GOAL OF THE EXERCISE
Copy out, unchanged, the entries below from the "The width and" line to the final line. Omit pictures.

[Stored items]

______________________________

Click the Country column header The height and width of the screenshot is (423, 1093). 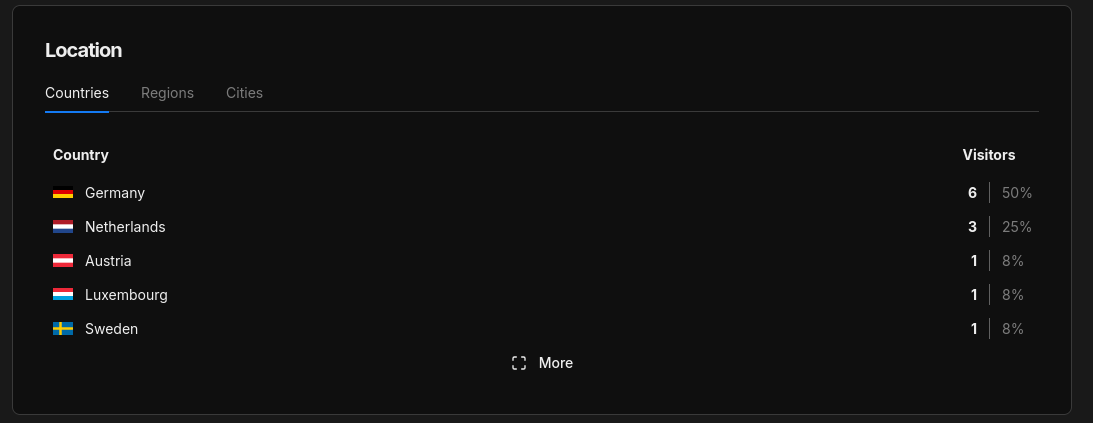81,155
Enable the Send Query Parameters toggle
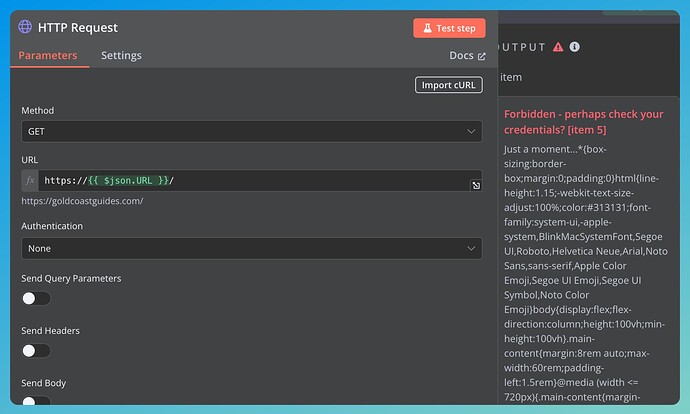Screen dimensions: 690x414 click(x=36, y=298)

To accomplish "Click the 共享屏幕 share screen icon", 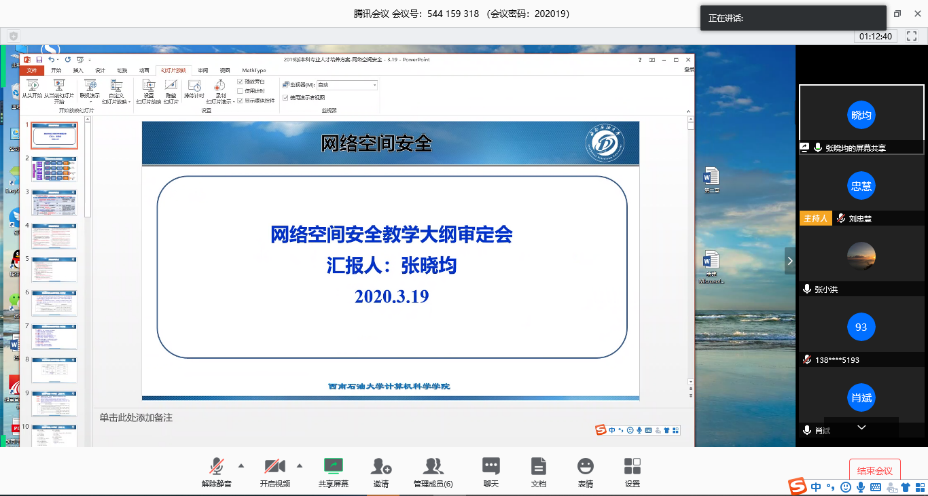I will (x=334, y=466).
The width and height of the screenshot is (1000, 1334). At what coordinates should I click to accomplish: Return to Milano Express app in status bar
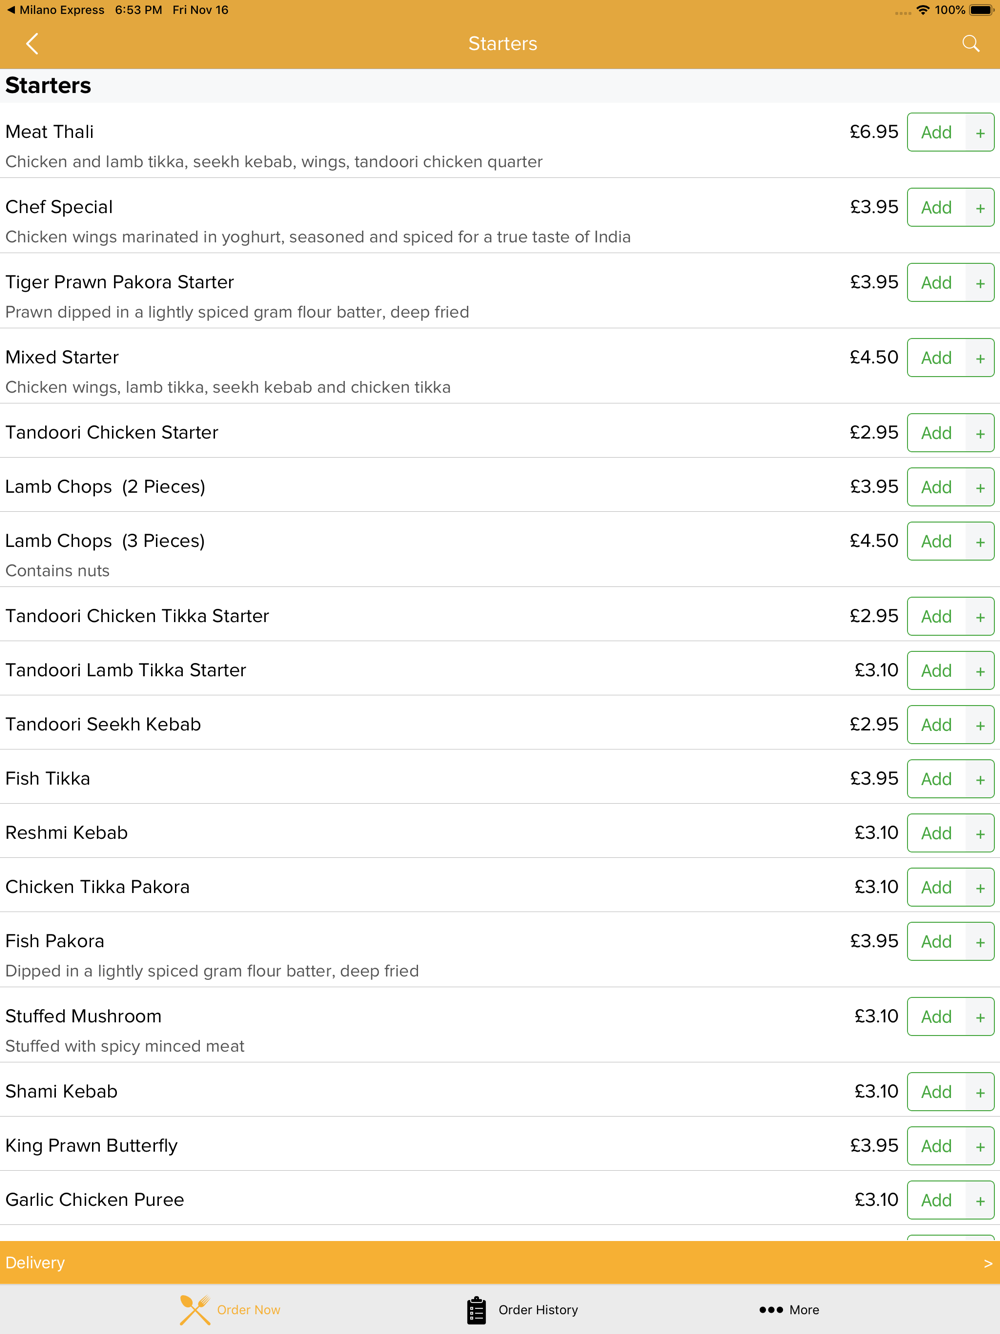pyautogui.click(x=55, y=10)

______________________________

EXERCISE RESULT
The width and height of the screenshot is (1000, 1334). At what coordinates should I click to accomplish: Return to Milano Express app in status bar
pyautogui.click(x=55, y=10)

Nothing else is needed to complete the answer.